I would call the Donkey Horace, because I’ve always wanted a Donkey named Horace. Our schtick would be that I am a poor peasant from the Middle Ages, off on a pilgrimage, because it would be all, like, educational and stuff for the kids. I’d show up for the party ripe with my own filth, crawling with fleas and missing several teeth. I would bathe Horace with the garden house, shovel fistfuls of cake into my mouth with my grubby hands, and pick fleas off my clothing for goody bag gifts. I would also beg for alms, and remind the partygoers that they are all hell-bound heathens, destined to burn for all of eternity.
4. An eccentric friend of the family leaves you her haunted Irish castle.
Of course she has a clause that you can't truly own the castle until
you've spent the night there. Who do you choose to spend the night with
you – Hermione, Scooby Doo, or Don Knotts?
Oh, Don Knotts of course. Hermione would annoy the crap out of me, and with Scooby Doo on board, you know the Harlem Globetrotters can’t be far behind, and I don’t want any basketball dribbling on my priceless haunted Irish floors. Plus Don is certain to draw the ghosts ire, and they’ll exhaust themselves trying to lure him into a series of hilarious bobby traps, and they’ll forgot all about little old me.

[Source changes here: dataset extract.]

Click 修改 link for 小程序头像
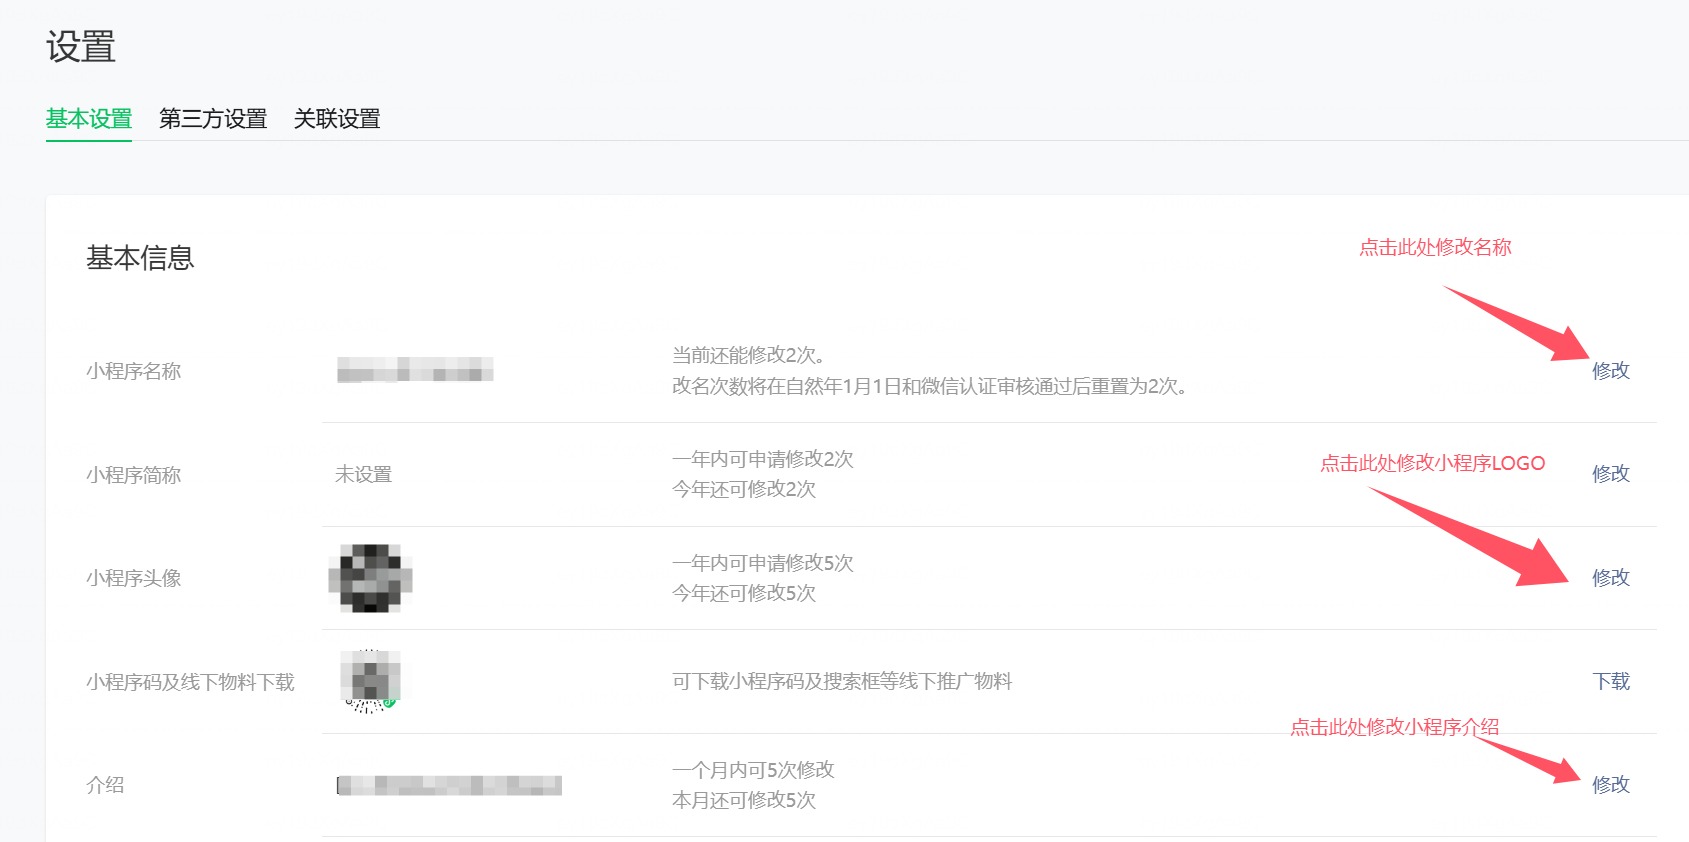 (x=1610, y=578)
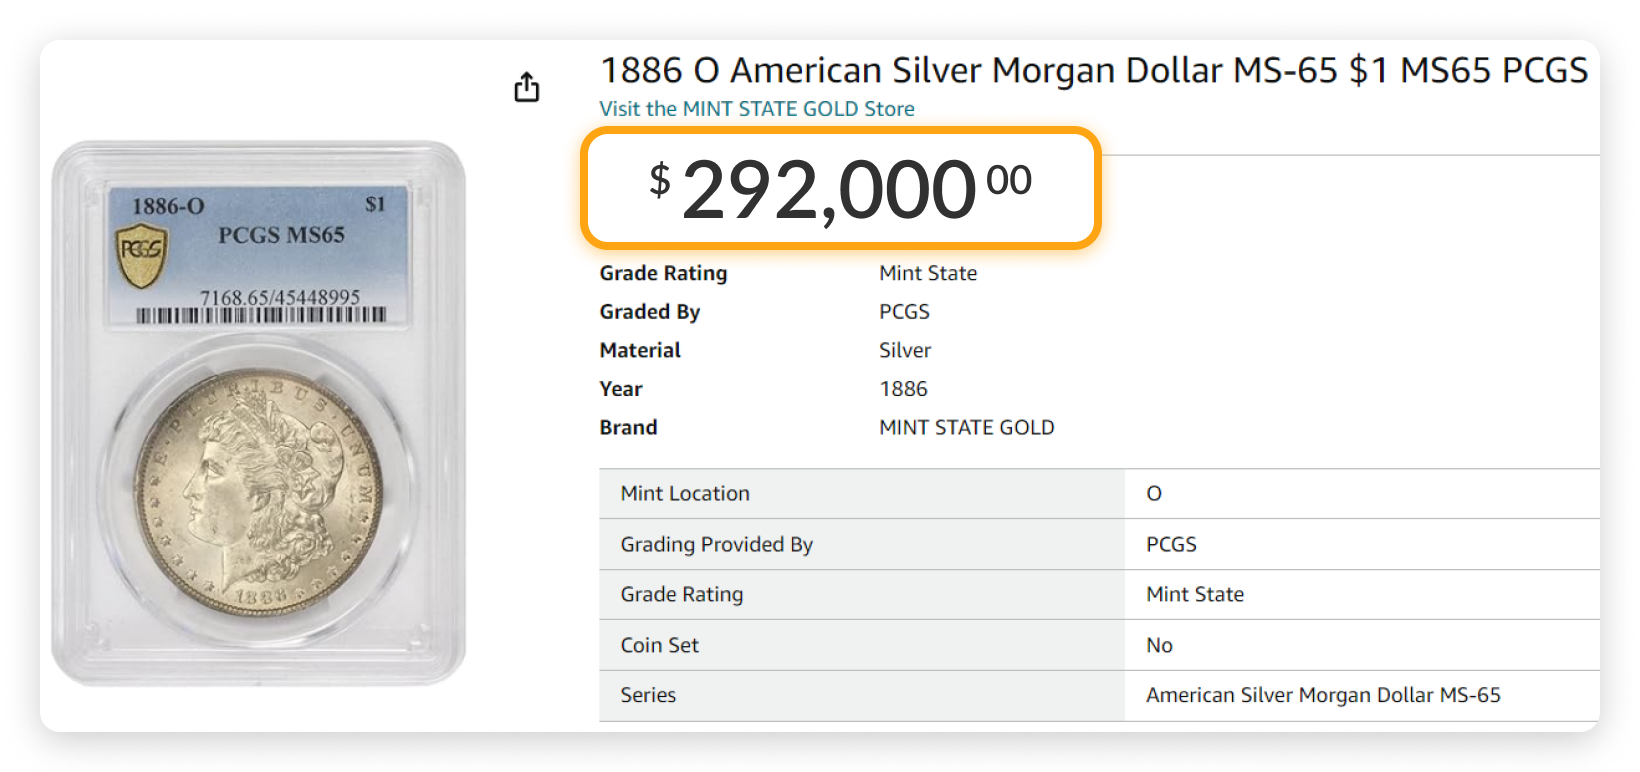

5. You've accidentally created an amazing fruit/vegetable hybrid in your
garden. What is it and what does it taste like?
Well, it turns out all the pesticides I’ve been using to keep the house and yard free from pesky bugs is the cause of my new hybrid vegetable, growing where I’ve haphazardly scattered some tomato seeds a few months ago. I suspect this because the tomato, or as I am calling it, the toma-glo™ is a vibrant, pulsating fuchsia, and any insect that dares land on it or any of its leaves is instantly incinerated. I do not think this particular veggie should be eaten, but perhaps if there were one planted at the edge of every garden in America, we would do away with EEE and every other bug transmitted disease. Sure, we might damage the ecosystem, but it really is a small price to pay for a bug-free backyard.